E. Balladur - Lettre à Karachi


 

13/06/2009

j'ai cru voir un gros miné

2 mois sans voir leur tête de "creuvard", 2 mois sans entendre leurs sommes astronomiques et leurs solutions à là que je me remplie les poches et je vous fais un doigt. Deux mois sans cravates ni ordis, ça vous dégage bien au dessus des oreilles.

Samedi après midi, je passe voir mon Titi pour des raisons qui n’intéressent que moi. C’est un week-end de pont, alors il n’y a plus grand monde dans la ville. Titi n’est pas parti, il aurait du mal. Chômeur depuis 2 mois, des indemnités s’élevant à 60% de son Smig (qui est le même que celui des autres). C’était déjà dur quand il travaillait mais alors là…

Chez Titi, toute la famille est là, les deux grands d’un précédent couple à lui, les 2 moyens du précédent à Titine et la petite de Titi et Titine. Et puis aussi les 2 de Délirium, le petit de Roro et les 3 copains des uns et des autres voire plus vu qu’ils se ressemblent un peu tous…

Y a du monde chez Titi, c’est pas grand  mais il reçoit beaucoup. Renaud chantait « c’est tout petit chez la mère à Titi » mais grâce aux libéraux, il pourra chanter que c’est encore plus petit chez Titi.

Devant la maison HLM, je retrouve Titi, son gros bide et ses joints. Delirium, les mains dans le cambouis d’un scooter, survivant du vol 447 et vendu à Momo pour son môme. Toute la bande s’affaire autour du scoot’ pendant que les filles et les gosses profitent du mètre carré de terrasse. Des mecs autour d’un  scoot’ en réparation, c’est comme des filles dans un magasin de chaussure, ça parle, ça cause, ça discute à bâton rompue. Arrive même Paul, (mon pote qui chante toujours couscous Saupiquet quand il est bourré ). Dans son pantalon jogging à 5 euros de chez Lidl, totalement dégueulasse mais tellement confortable.

Eddy est là aussi, dans son tee-shirt Johnny avec tous ses outils, des outils de pro, comme il aime le répéter. Mais son tee-shirt, franchement, avec Johnny devant et un chien loup derrière, Eddy !!

Enfin, Delirium a réussi à dégager cet écrou, on va enfin savoir ce qui se cache dans les antres de la bête. La situation n’est pas désespéré et l’espoir de voir redémarrer le Pigeot Destroyer 46cc un jour n’est plus vain, on va pouvoir boire un coup.

Riton arrive, avec les munitions, short polyamide satin, marcel Adidas de 94. Riton impressionne par son style et c’est tant mieux car il peut être dangereux.

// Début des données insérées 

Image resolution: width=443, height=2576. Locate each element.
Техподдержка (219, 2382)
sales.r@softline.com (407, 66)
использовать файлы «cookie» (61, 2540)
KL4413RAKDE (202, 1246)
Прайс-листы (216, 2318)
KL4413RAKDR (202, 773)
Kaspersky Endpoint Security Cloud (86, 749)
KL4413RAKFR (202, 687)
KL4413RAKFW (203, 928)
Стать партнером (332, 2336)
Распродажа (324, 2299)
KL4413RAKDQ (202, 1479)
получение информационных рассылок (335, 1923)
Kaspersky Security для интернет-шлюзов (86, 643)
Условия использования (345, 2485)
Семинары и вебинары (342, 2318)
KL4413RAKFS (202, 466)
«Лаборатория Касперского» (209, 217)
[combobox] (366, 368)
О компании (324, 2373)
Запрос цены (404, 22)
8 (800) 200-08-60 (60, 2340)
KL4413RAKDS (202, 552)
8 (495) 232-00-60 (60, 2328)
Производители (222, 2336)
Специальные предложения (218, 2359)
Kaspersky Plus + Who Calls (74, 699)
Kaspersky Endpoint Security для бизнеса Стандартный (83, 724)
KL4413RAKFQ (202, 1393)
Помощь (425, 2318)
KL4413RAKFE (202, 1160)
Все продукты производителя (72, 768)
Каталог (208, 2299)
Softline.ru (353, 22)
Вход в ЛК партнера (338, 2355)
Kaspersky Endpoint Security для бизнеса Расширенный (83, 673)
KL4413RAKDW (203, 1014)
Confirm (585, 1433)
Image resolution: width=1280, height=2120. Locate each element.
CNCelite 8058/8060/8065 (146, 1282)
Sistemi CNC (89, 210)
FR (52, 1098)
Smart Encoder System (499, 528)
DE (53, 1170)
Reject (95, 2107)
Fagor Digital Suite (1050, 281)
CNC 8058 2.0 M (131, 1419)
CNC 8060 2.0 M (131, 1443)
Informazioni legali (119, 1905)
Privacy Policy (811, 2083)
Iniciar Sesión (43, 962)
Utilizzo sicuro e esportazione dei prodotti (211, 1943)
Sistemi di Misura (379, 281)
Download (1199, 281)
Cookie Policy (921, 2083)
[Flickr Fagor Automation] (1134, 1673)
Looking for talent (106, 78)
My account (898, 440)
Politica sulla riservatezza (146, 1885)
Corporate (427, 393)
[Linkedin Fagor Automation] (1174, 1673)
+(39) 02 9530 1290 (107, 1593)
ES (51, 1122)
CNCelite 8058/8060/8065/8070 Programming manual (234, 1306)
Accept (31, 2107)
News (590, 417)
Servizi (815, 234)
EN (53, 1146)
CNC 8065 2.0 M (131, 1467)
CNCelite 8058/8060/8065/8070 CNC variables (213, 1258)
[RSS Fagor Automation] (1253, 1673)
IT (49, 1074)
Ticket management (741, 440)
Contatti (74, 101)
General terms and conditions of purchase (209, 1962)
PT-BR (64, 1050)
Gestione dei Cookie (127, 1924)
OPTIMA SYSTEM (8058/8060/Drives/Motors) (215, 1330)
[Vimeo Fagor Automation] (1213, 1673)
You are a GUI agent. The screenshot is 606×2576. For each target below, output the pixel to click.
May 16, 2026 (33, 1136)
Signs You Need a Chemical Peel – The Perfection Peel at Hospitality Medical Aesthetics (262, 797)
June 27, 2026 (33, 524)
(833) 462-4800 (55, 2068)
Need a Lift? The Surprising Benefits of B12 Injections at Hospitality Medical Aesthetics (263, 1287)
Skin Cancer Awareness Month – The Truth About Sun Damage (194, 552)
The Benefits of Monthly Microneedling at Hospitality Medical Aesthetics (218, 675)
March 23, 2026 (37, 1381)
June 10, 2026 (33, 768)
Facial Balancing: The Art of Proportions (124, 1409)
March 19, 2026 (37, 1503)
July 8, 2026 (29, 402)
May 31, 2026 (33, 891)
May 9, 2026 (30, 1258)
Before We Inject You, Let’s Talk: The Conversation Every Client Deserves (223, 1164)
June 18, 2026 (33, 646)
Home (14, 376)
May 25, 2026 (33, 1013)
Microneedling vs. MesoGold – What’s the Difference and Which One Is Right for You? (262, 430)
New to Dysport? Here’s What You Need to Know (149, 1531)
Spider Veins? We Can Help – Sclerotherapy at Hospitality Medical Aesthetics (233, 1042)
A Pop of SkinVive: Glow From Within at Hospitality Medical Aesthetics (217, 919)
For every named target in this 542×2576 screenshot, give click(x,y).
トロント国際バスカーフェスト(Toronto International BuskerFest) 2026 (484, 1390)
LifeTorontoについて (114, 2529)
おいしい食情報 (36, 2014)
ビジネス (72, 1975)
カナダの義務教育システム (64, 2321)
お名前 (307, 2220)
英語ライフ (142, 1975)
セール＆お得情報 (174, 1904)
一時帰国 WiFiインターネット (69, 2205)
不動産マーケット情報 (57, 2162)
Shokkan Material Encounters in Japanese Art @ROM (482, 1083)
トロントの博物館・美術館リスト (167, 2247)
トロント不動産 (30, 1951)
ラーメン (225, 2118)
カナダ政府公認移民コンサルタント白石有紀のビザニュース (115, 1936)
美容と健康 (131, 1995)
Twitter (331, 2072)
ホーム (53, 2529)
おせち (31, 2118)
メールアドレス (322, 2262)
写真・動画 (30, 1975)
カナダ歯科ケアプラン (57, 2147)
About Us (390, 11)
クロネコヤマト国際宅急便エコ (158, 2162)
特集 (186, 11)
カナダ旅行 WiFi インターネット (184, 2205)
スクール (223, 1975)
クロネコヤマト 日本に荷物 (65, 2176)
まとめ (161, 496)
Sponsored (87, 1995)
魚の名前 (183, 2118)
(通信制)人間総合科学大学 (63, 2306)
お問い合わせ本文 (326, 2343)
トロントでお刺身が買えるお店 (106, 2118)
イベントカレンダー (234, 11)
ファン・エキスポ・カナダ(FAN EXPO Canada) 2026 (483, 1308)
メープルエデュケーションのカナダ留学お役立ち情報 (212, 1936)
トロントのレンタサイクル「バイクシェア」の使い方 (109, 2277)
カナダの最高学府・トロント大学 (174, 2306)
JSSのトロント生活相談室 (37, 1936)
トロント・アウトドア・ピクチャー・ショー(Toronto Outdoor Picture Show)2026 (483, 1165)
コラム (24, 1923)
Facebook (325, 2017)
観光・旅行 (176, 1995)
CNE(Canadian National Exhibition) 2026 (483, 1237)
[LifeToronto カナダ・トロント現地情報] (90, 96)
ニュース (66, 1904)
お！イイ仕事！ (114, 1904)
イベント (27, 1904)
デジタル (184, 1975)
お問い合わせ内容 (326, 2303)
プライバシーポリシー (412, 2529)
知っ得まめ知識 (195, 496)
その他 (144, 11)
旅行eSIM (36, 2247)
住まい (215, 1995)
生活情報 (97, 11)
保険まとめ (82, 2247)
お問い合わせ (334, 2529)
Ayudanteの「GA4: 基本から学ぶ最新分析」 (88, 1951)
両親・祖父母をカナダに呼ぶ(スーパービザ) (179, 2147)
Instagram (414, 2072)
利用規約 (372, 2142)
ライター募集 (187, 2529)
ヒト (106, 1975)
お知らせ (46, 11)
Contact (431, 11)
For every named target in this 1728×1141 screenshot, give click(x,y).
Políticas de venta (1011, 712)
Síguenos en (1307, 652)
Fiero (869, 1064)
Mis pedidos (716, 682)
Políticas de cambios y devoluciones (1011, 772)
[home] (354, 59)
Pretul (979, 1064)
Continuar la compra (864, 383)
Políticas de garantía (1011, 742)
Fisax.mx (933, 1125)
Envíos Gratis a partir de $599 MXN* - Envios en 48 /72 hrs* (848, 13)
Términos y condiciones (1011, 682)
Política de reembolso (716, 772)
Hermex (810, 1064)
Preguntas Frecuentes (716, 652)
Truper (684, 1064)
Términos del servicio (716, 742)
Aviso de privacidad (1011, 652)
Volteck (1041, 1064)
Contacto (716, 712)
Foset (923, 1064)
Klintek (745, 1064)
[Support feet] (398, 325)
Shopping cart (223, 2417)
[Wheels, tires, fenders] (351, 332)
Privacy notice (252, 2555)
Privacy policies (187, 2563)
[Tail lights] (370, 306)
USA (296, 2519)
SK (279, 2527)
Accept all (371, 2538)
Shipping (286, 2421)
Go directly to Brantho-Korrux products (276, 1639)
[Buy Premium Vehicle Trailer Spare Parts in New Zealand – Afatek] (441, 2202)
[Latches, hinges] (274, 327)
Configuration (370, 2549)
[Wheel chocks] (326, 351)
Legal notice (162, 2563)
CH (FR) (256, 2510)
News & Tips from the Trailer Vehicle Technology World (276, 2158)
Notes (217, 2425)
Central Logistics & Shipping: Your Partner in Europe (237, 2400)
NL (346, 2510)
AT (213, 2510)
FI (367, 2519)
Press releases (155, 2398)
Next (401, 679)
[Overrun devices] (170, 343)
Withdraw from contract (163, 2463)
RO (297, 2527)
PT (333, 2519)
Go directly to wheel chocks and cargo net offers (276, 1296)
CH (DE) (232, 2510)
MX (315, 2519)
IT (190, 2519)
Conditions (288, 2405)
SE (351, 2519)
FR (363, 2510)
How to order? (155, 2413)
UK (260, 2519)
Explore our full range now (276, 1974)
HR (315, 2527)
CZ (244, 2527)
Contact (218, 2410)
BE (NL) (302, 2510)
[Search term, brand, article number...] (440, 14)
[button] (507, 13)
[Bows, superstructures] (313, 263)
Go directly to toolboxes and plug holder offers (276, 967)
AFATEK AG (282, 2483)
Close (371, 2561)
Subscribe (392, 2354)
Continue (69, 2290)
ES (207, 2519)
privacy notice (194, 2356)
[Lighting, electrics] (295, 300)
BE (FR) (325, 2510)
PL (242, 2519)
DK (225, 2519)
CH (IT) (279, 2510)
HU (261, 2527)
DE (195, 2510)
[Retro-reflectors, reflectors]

Momo débouche le blanc, Eddy le rosé, Paul goutte les deux. Je choisis le blanc et file sur la terrasse.

Les filles ont ruiné leur père en extension capillaire, le grand s’est fait mettre un piercing sous la bouche qui se confond avec une acné débordante. Le chien a autant de bide que Titi et moins de tatouage que Cindy (12 ans). Dans sa joie débordante, il remue la queue d’une telle force  qu’il éborgne bébé Titi et renverse la grenadine de ‘ti Delirium.

C’est un sacré bordel dans toute la baraque mais ça vit, ça se marre, ça se poile de partout. Le frigo est rempli de la dernière promo de bidoche à barbecue de l’hyper du coin, le Paul a posé son BiB au frais.

Ladies and gentlemen, nous nous situons maintenant à 30 000 pieds au dessus des élections européennes et du fatras de la crise et pourtant nous en sommes au cœur. A votre gauche, vous pouvez découvrir le boxon royal qui règne chez Titi et à votre droite, le reste du monde qui, finalement,  fait passer le bouge à Titi  pour le village dans les nuages. Au deuxième verre de blanc, remplie comme un seau hors du puits, j’ai pensé à Pierre Sansot, mais je ne l’ai dit à personne. J’aurais cassé l’ambiance.